I was concerned if StashAway still operates upon venture funding OR the profit they made from their customers—like me. It seems like they are still raising funds as I write this.
It's not a good sign because it could mean StashAway hasn't made a profit yet (I'm not 100% sure but it's highly probable).
2. How can I nominate a beneficiary for my StashAway asset/value in the case of death?
You are currently unable to nominate a beneficiary. In the event of death of the account holder, your executor or administrator is the only person recognized by us. Your executor/ administrator will have to produce a grant of probate or letters of administration before the account can be liquidated to a designated account as instructed by him/her.
3. How do taxes work with withdrawal?
It depends on your country of tax residence. I believe in Malaysia, as with Singapore, there is no capital gains tax.
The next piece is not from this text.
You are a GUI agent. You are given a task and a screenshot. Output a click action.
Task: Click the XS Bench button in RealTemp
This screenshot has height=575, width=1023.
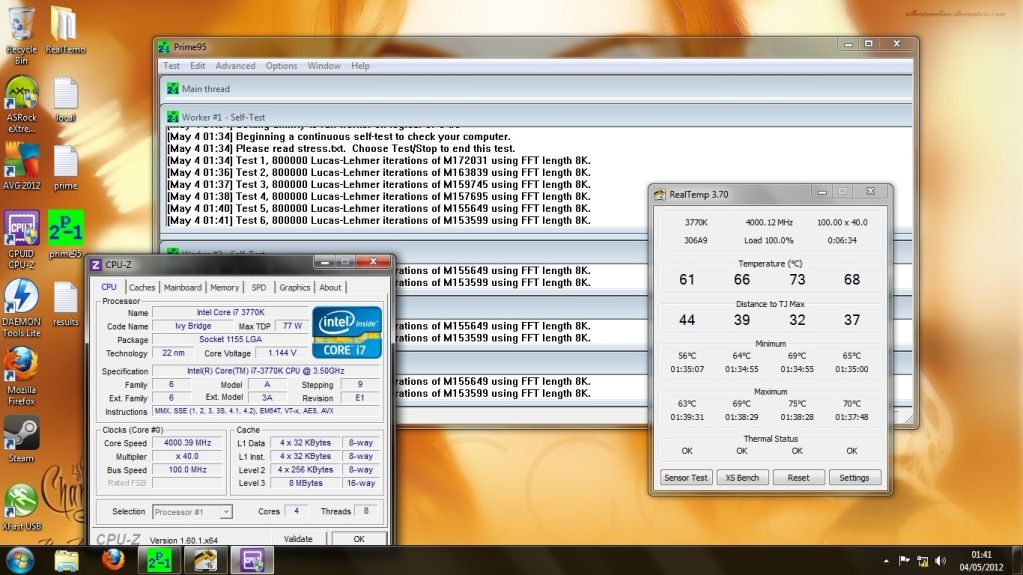pyautogui.click(x=742, y=477)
However, as I am not a tax advisor, I do recommend that you consult a tax, legal and accounting advisors on any tax-related concerns.
As a conclusion, I think StashAway is the perfect fit for me and many beginner investors. Part of the reason is that many investment instruments available in Malaysia don’t fit me well after my thorough research.
Another part is that StashAway has no direct competitor yet in Malaysia. But in general, I would say they’re doing a great job even when they could easily grab a huge portion of the market share by being the pioneer.
It definitely sets a high bar for newcomers in the coming years but it’s always beneficial for us the users when FinTech startups—or any startups—are trying to win over us.